In conclusion, this study shows that, contrary to accounts from mainstream literature, feeding and eating disorders are more than just behavioural anomalies. The hypothesis we described highlights how behavioural anomalies are secondary epiphenomena to a more basic psychopathological core, consisting in disorders of the way persons experience their own body and the way they shape and construct their personal identity (i.e., what it is like to suffer from feeding and eating disorders).
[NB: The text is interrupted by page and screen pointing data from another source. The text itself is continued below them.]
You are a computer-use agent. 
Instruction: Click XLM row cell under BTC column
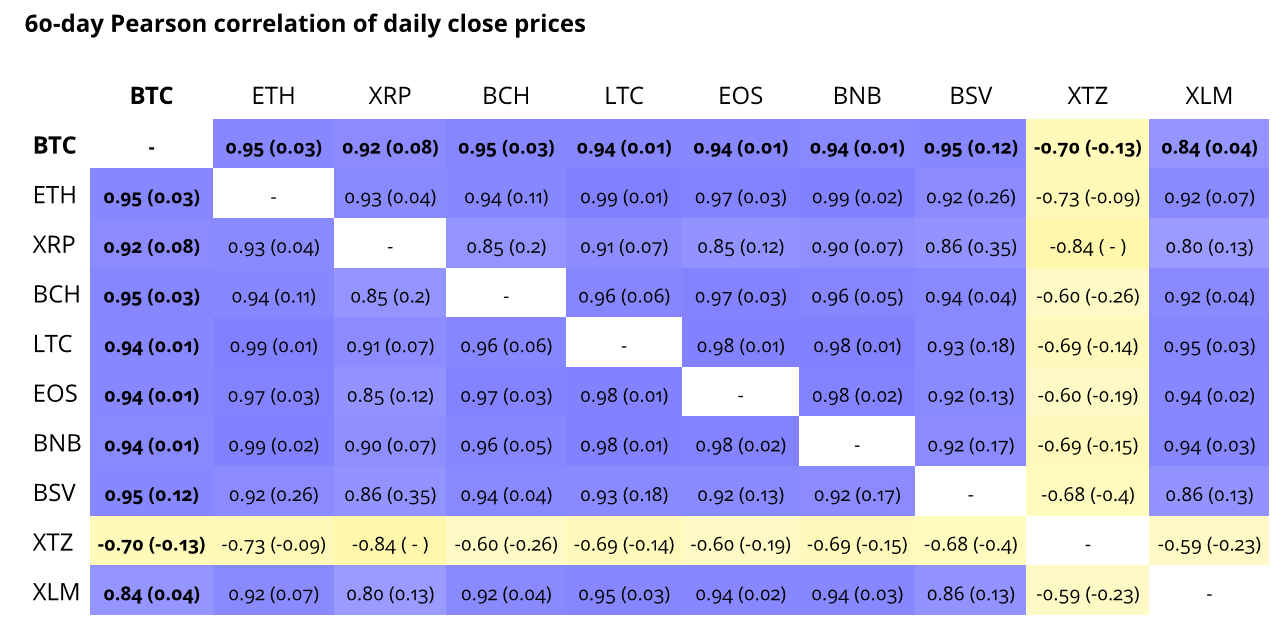151,595
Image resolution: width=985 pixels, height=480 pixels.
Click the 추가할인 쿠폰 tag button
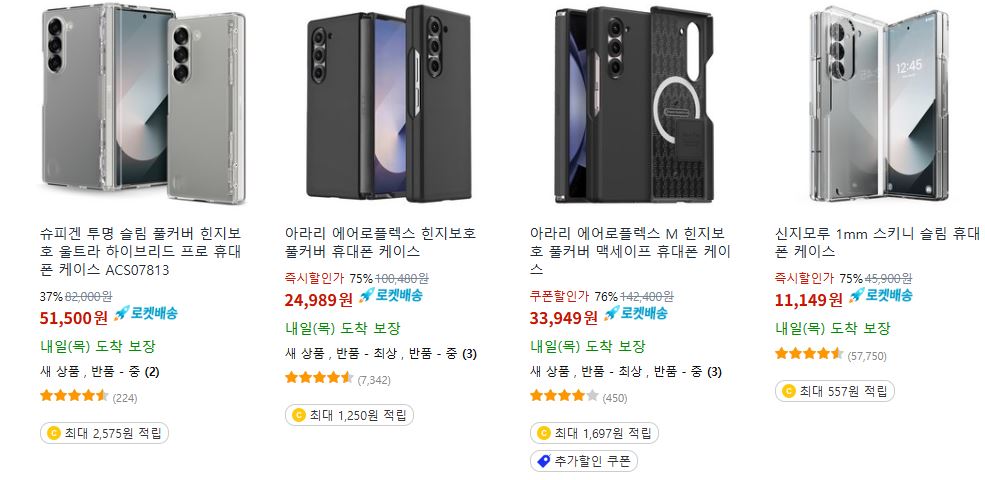584,462

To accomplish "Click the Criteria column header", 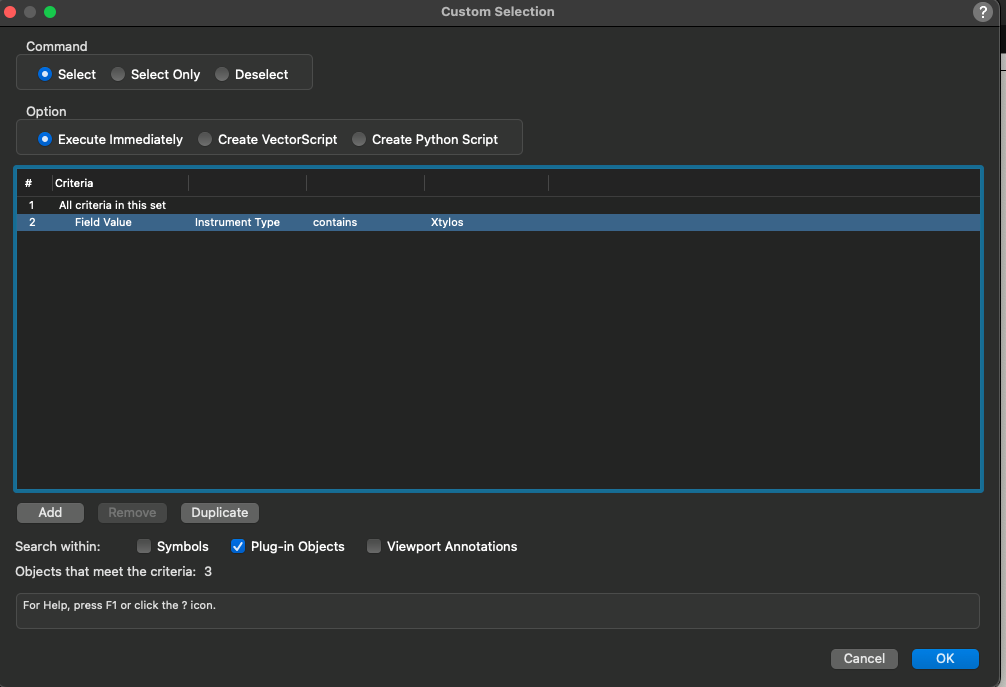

This hypothesis goes beyond mere symptom assessment and, by focusing on anomalies of bodily experience and identity, allows to understand the sufferings of people affected by these disorders, to improve the therapeutic practice by strengthening therapeutic alliance and dialogue, and to promote long-term effects as it is not based only on the elimination of anomalous eating behaviours. Furthermore, this perspective allows a more accurate diagnosis, for example it helps to better distinguish “nuclear” forms of anorexia nervosa from other forms of food intake reduction (e.g., depressive or delusional forms) which differ from the former in terms of specific motivational states. Last but not least, this hypothesis provides a solid epistemological foundation for future research, in particular for neuroscientific research.

Limits

This is a theoretical paper focusing on the phenomenological understanding of feeding and eating disorders. Its main limitation is that it does not provide new empirical data, yet it is supported by existing clinical evidence taken from the phenomenological perspective.